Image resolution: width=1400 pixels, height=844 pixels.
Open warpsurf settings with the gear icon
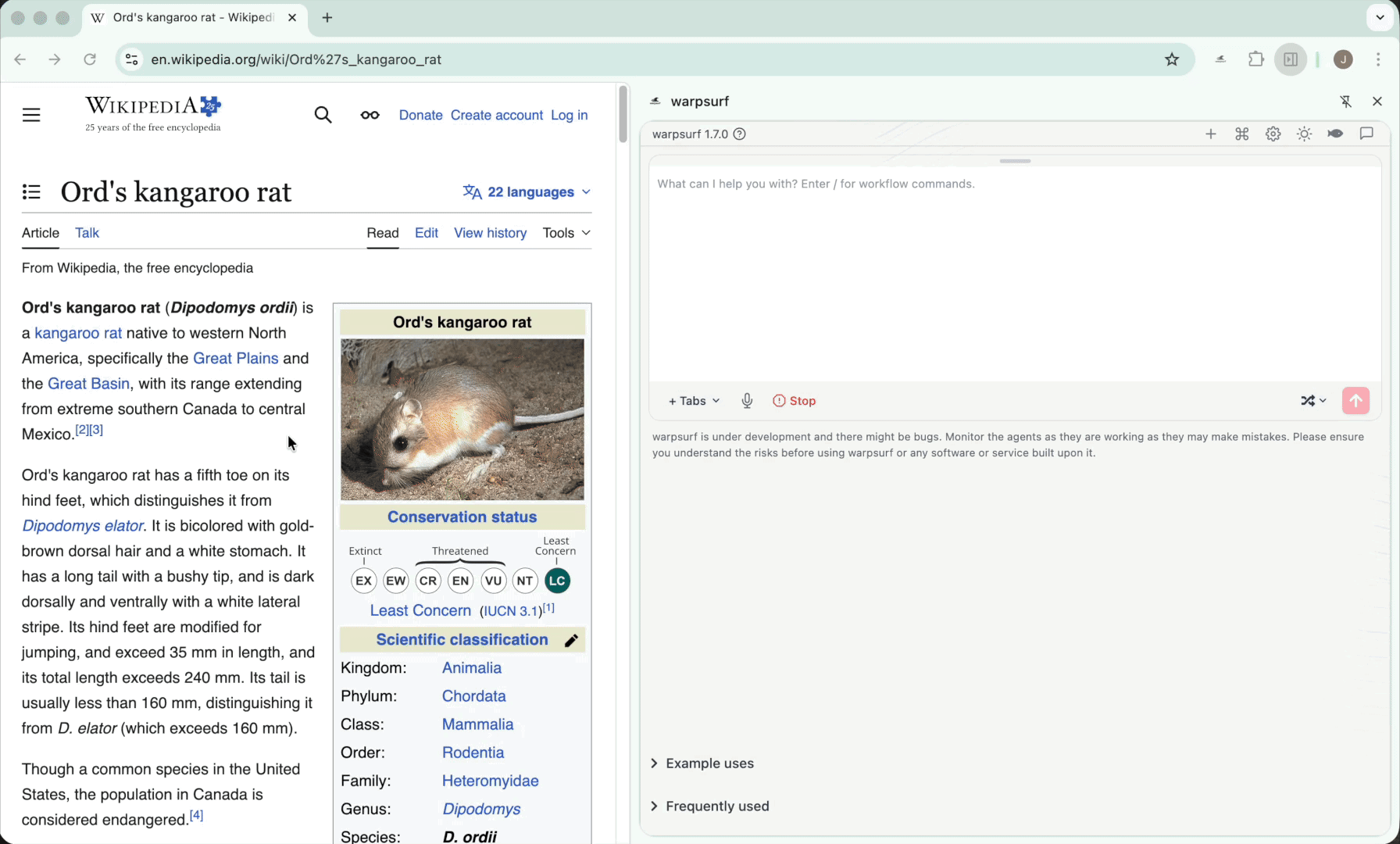click(1273, 134)
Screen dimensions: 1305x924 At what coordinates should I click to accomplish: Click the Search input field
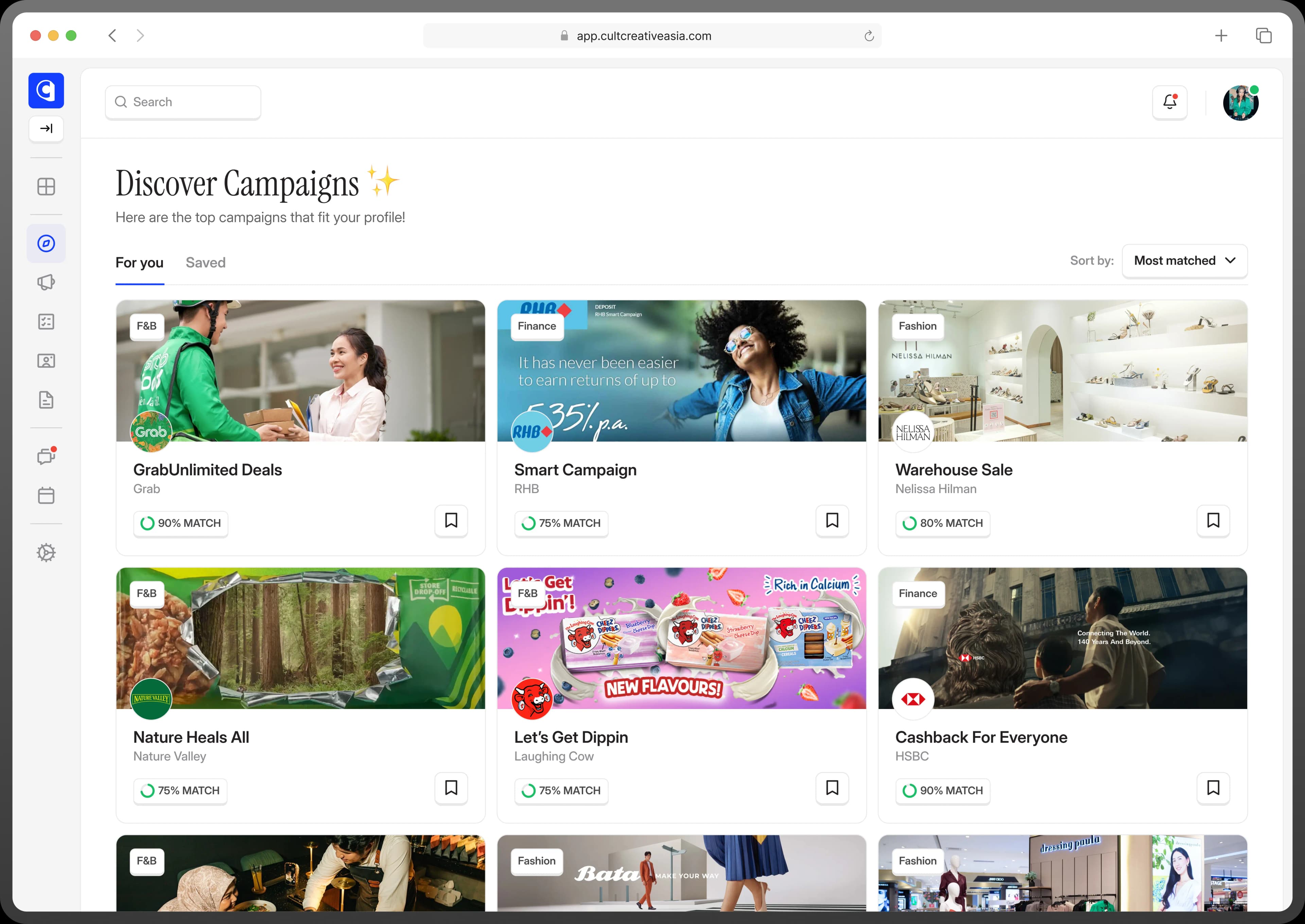[x=183, y=102]
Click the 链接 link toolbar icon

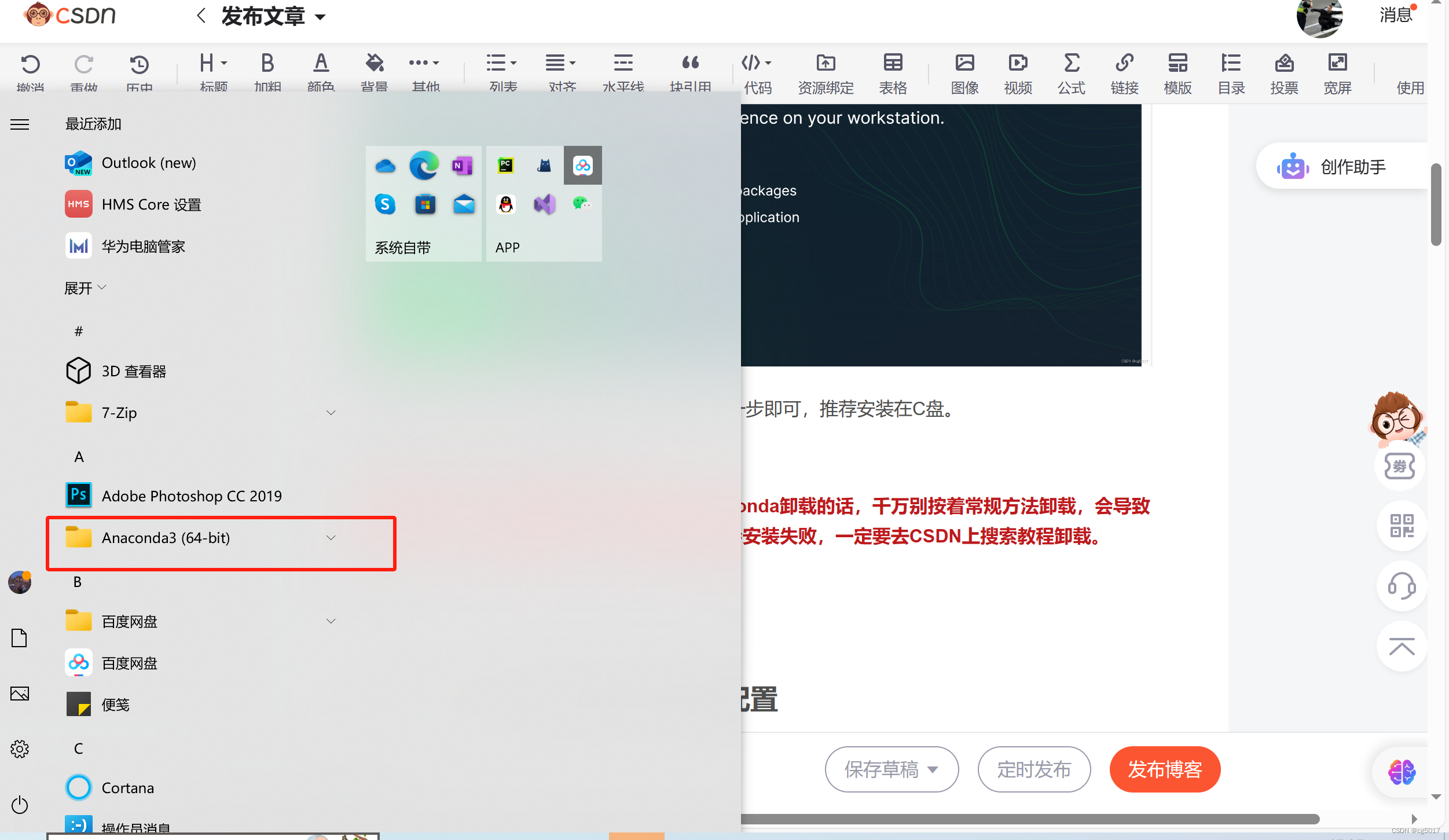point(1124,63)
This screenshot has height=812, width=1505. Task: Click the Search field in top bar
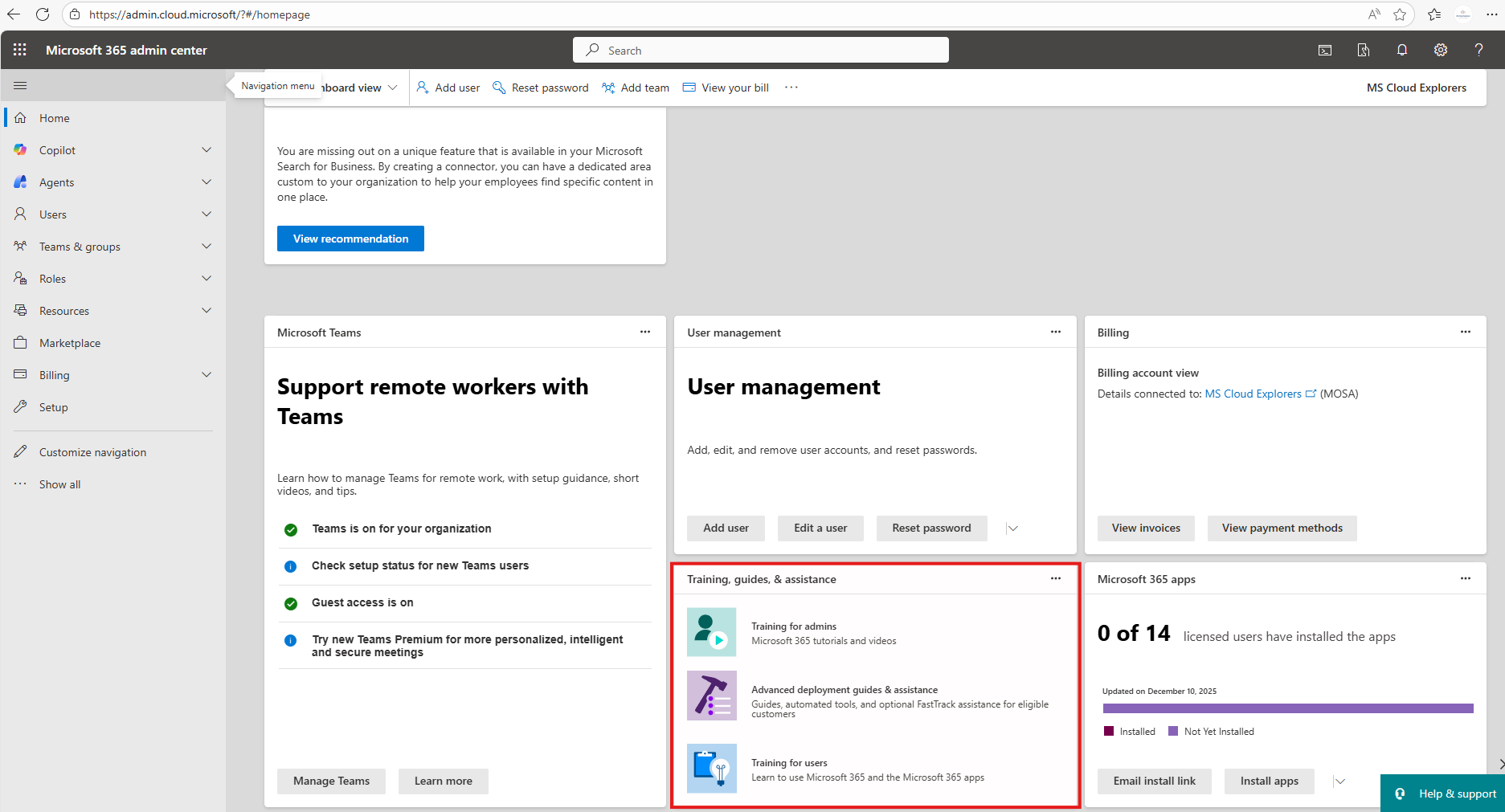pyautogui.click(x=760, y=49)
====
**What this task involves:** Reproduce every entry exactly, but omit each picture.

**Solution:**
Image resolution: width=1400 pixels, height=844 pixels.
Open warpsurf settings with the gear icon
click(1273, 134)
Screen dimensions: 1305x924 At what coordinates should I click to accomplish: Click the Search input field
[x=183, y=102]
Click the 链接 link toolbar icon

point(1124,63)
This screenshot has height=812, width=1505. Task: Click the Search field in top bar
pyautogui.click(x=760, y=49)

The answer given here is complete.